Faye (c'est son prénom qu'on apprend lors d'une discussion au téléphone dans le dernier quart du roman) veut échapper à l'illusoire qui a peuplé sa vie. Lors d'une excursion en mer sur le bateau de son voisin d'avion, elle se met à nager loin et longtemps afin d'éprouver cette sensation de liberté qui lui a tant manqué par le passé :
"Un désir de liberté, une envie soudaine de mouvement qui me tiraillait comme si j'avais un fil attaché à la poitrine".
Échapper à ce qu'elle a pour prendre connaissance de ce qu'elle peut découvrir. Peu à peu, les contours de Faye sont moins flous. A force d'écouter les autres, l'impression de miroir qu'elle renvoie permet au lecteur de se faire une idée du personnage. Son image s'échappe de moins en moins ; elle se pose et se définit. Même avec les étudiants de l'atelier d'écriture, l'image qu'elle renvoie ne laisse pas indifférent...
L'action se situe dans la Grèce actuelle, celle qui se meurt à petit feu, victime de la folie capitaliste des hommes. Le récit se déroule dans le Athènes si bien décrit par Christos Chryssopoulos, reflet intime de l'échec vécu par tant de personnes :
"Du reste, partout dans Athènes il voyait les signes de ses échecs ou du moins des choses qui avaient pris fin et qui ne lui apportaient aucune possibilité de renouveau".
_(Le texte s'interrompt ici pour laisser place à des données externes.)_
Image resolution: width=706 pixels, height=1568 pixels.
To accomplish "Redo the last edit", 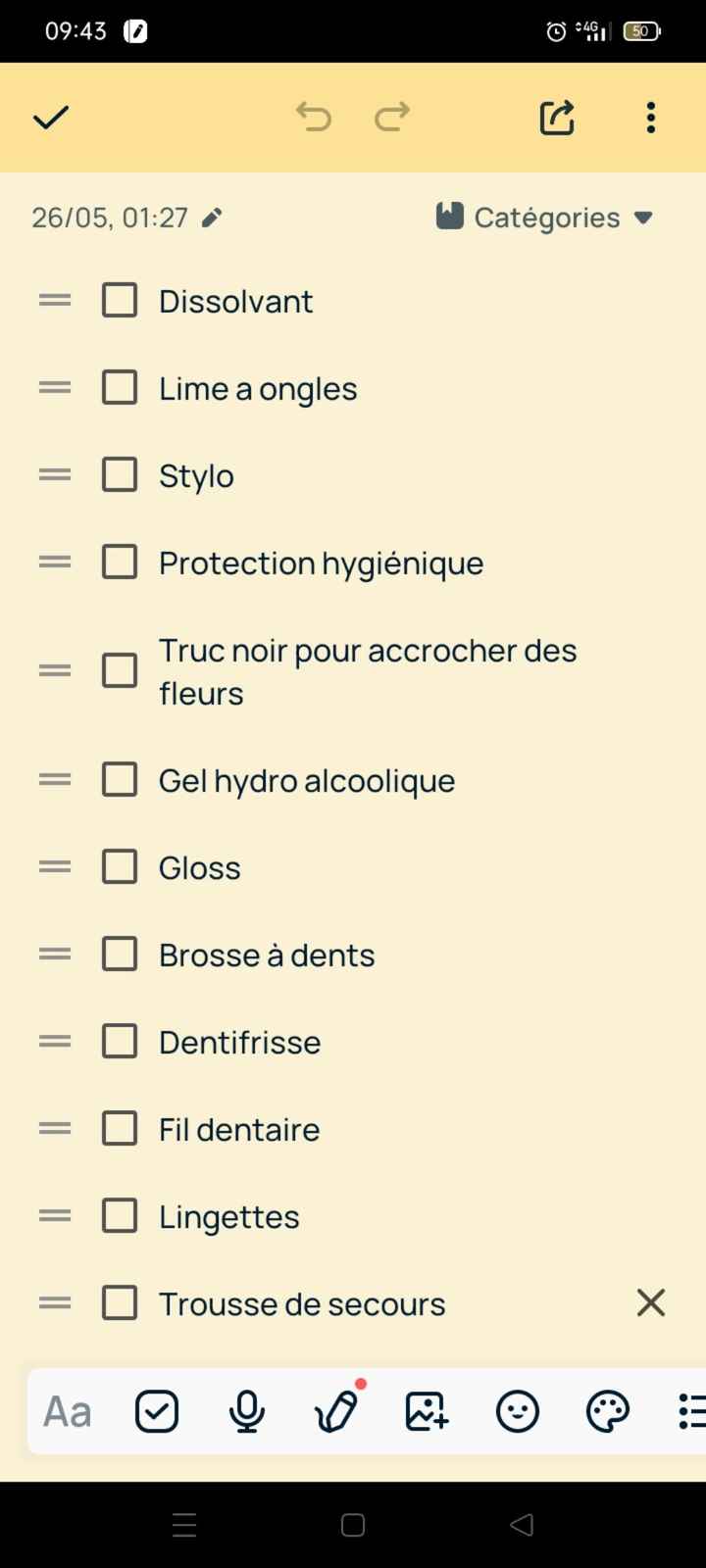I will [390, 117].
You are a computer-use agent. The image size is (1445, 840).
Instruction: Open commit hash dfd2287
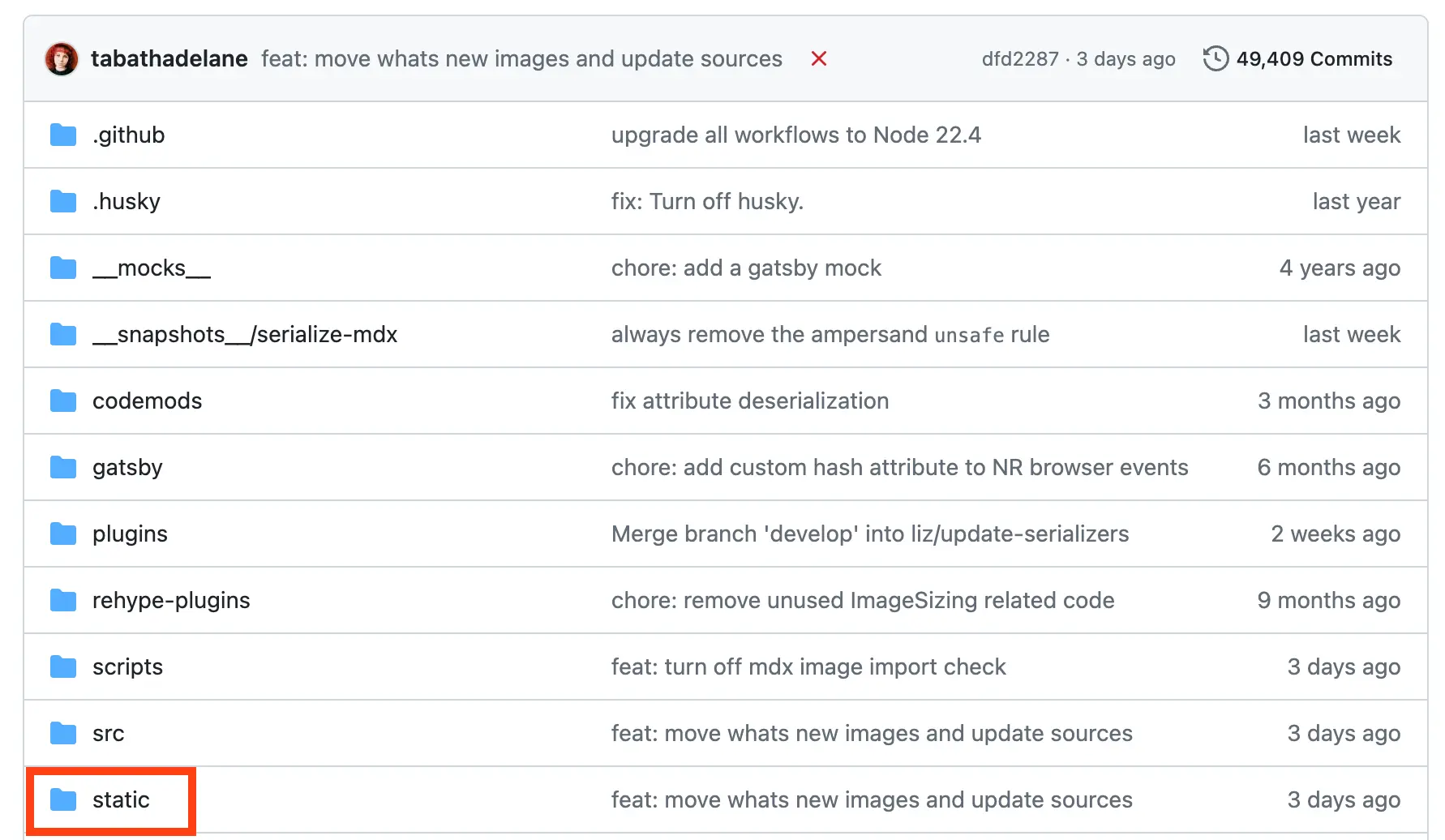click(x=1019, y=59)
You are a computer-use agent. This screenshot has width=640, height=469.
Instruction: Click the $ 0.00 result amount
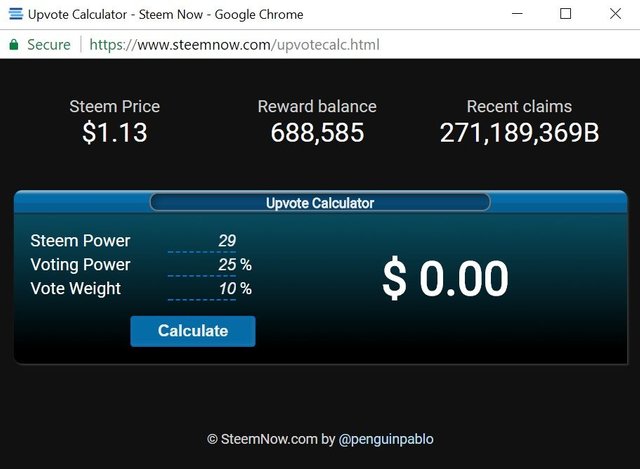point(445,279)
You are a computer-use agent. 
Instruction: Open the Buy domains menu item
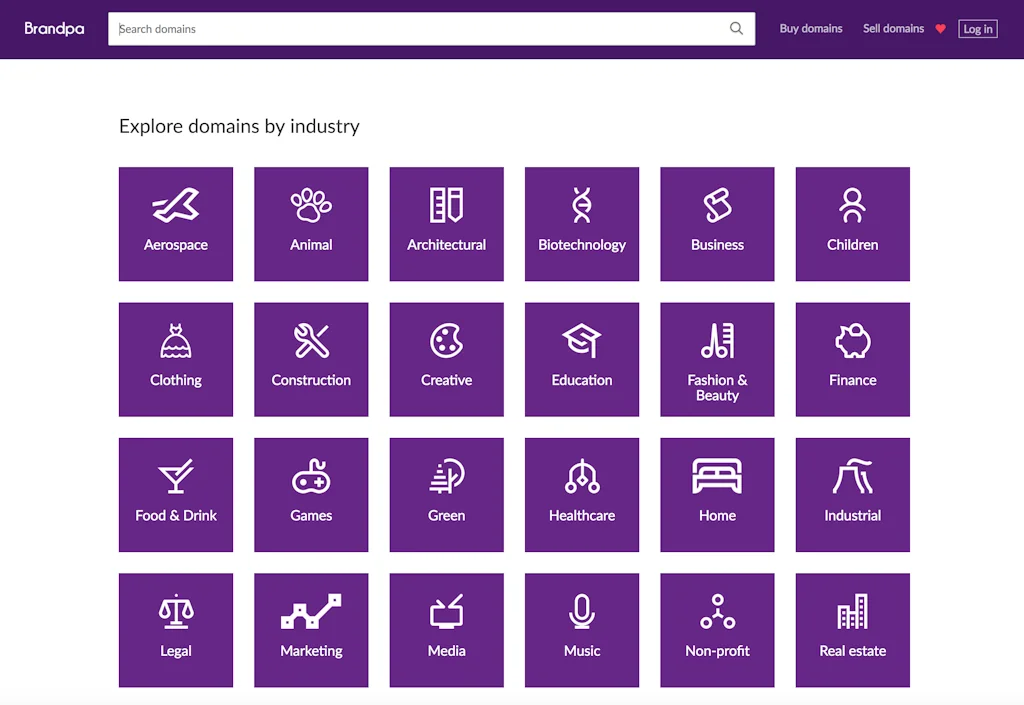click(811, 29)
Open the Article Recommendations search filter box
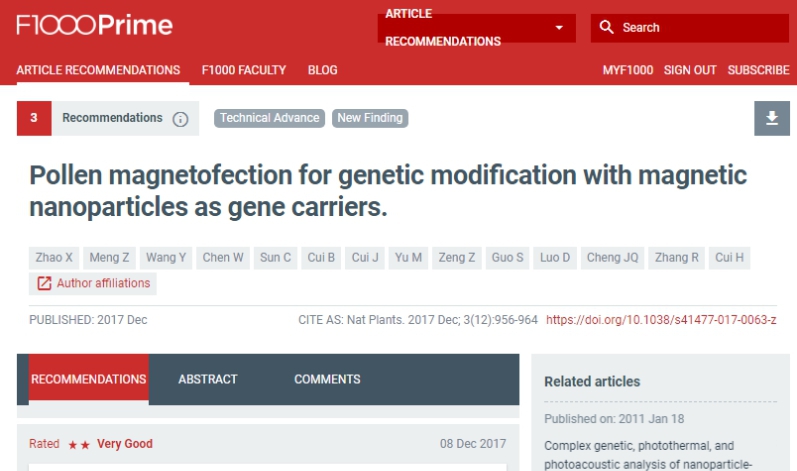The height and width of the screenshot is (471, 797). (x=476, y=27)
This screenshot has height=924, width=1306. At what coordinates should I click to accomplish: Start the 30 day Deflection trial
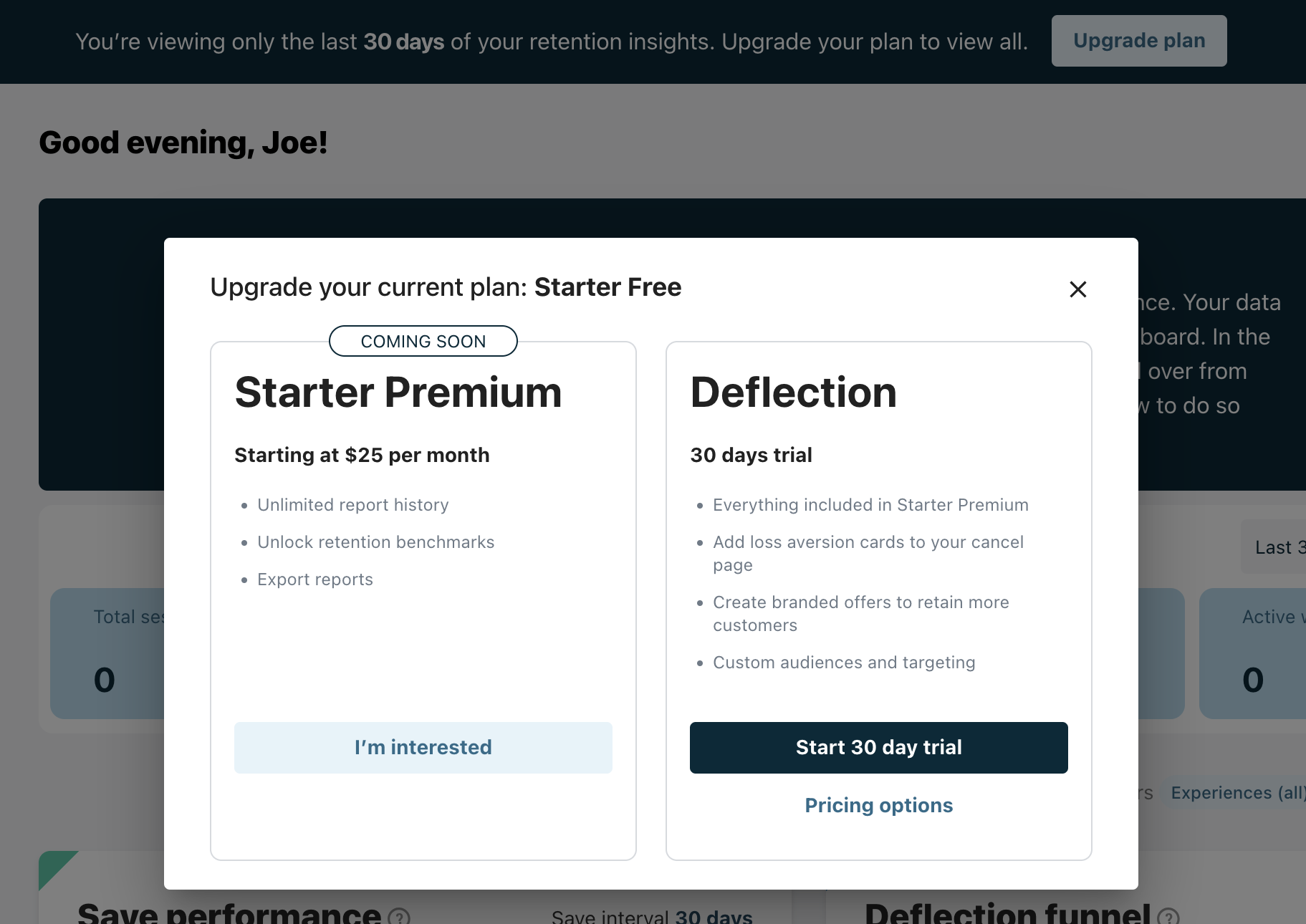click(878, 747)
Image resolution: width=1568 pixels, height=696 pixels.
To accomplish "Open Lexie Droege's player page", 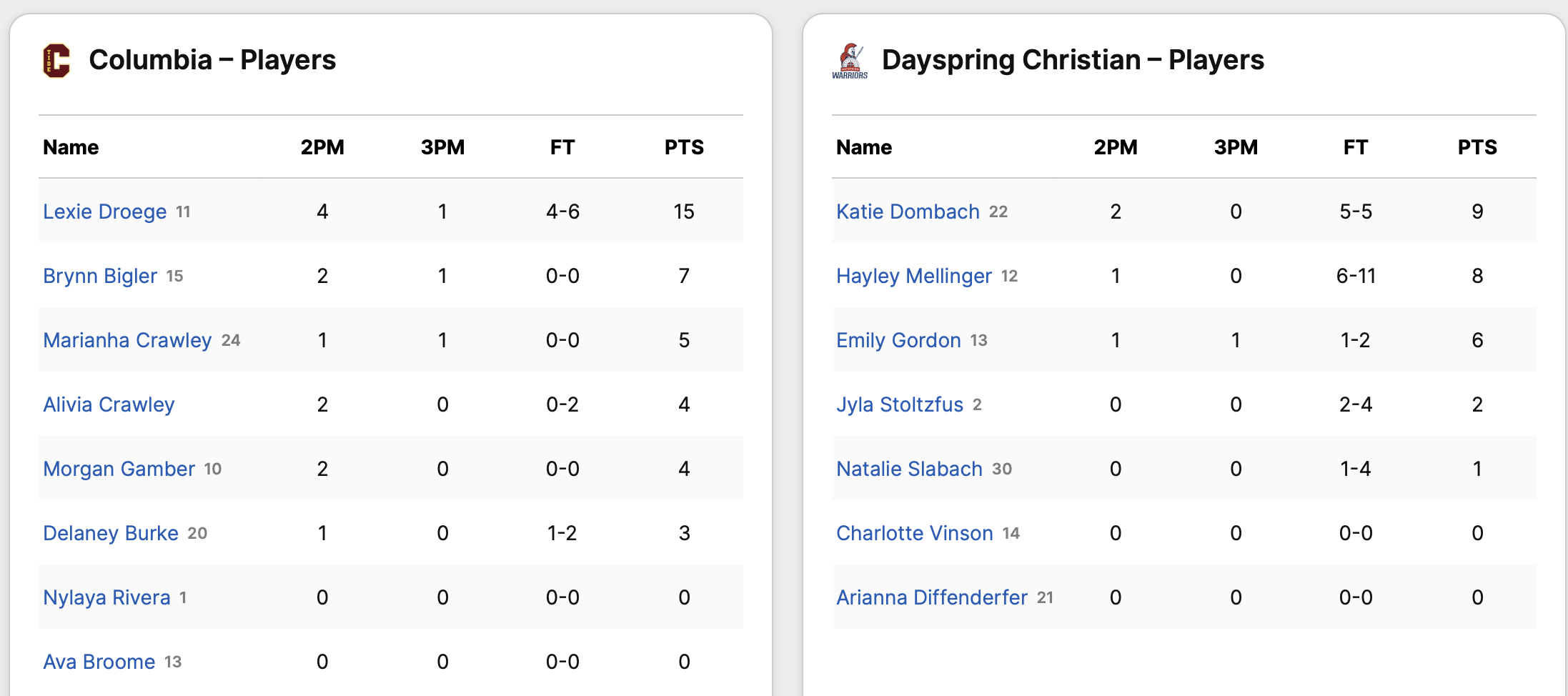I will pyautogui.click(x=104, y=212).
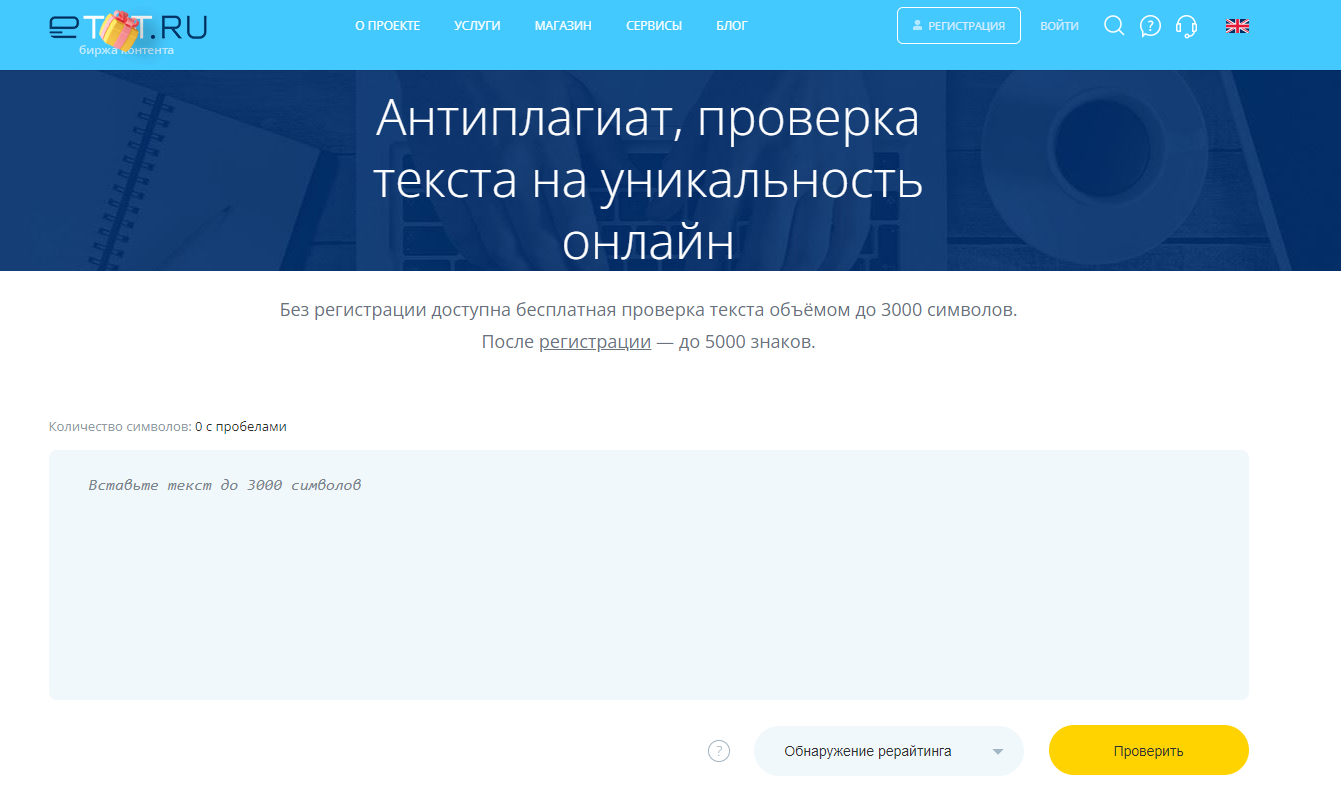Open the help tooltip beside the check-mode dropdown
1341x804 pixels.
(x=718, y=750)
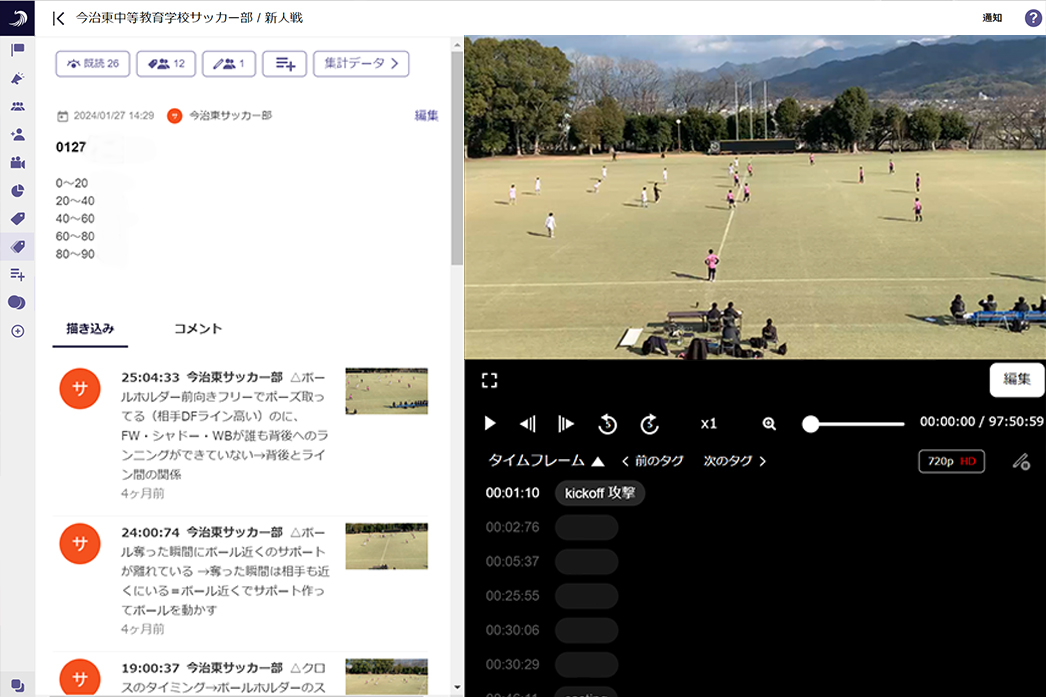This screenshot has height=697, width=1046.
Task: Jump to 次のタグ
Action: pos(734,461)
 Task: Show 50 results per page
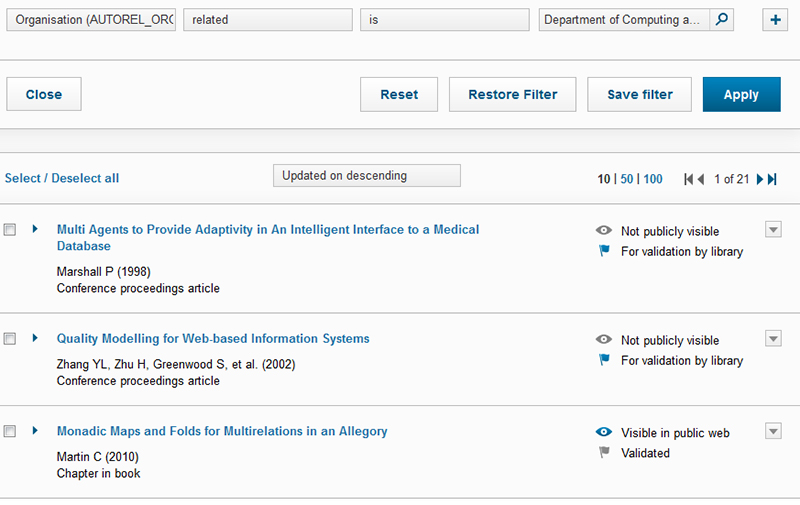(627, 179)
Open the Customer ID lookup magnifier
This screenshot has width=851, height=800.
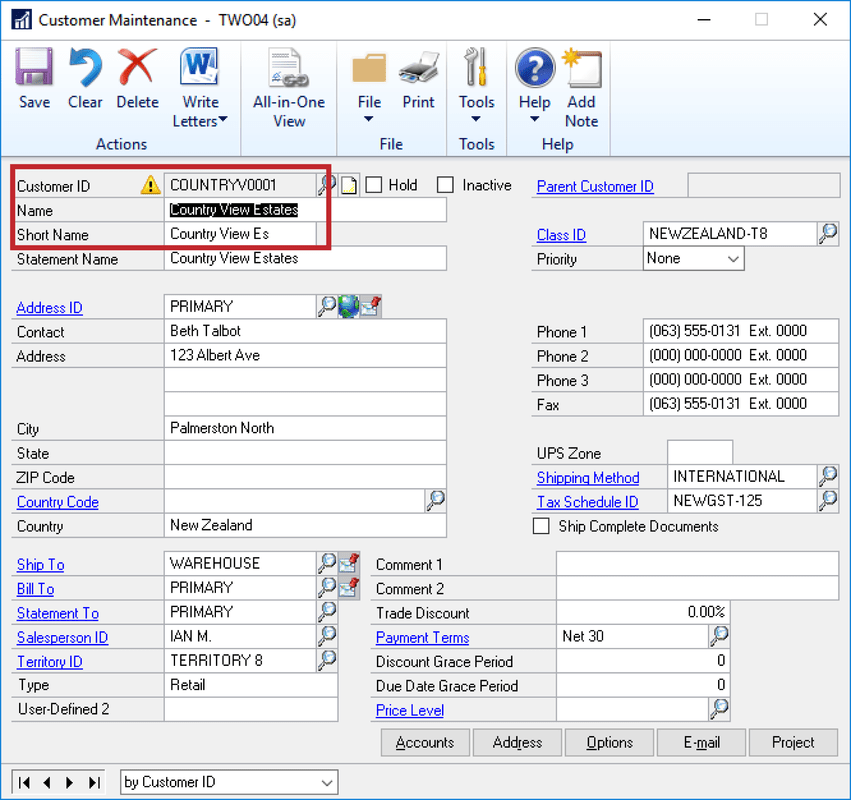tap(327, 184)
Dans Disent-ils, Rachel Cusk ne laisse rien au hasard, que ce soit le lieu de l'action et l'atmosphère qui donnent sans cesse l'impression au lecteur que des données lui échappent. Ce sont les confidences des différents personnages qui donnent de l'épaisseur au contenu, et par un intelligent jeu de prismes, permettent d'établir le portrait de Faye. Dans sa traduction, Céline Leroy a saisi toute l'importance du vocabulaire et du champ lexical utilisés par l'auteur : rien ne se pose, on est dans l'instant, le reste semble flou, imprécis ; des détails manquent ou le passé se recompose au gré de celui qui le raconte. Seule Rachel reste l'élément vraiment tangible de cette aventure finalement solitaire et fragmentée.
Ed. de L'Olivier, mars 2016, traduit de l'anglais (USA) par Céline Leroy, 203 pages, 21 euros.
Titre originale "Outline"
Titre originale "Outline"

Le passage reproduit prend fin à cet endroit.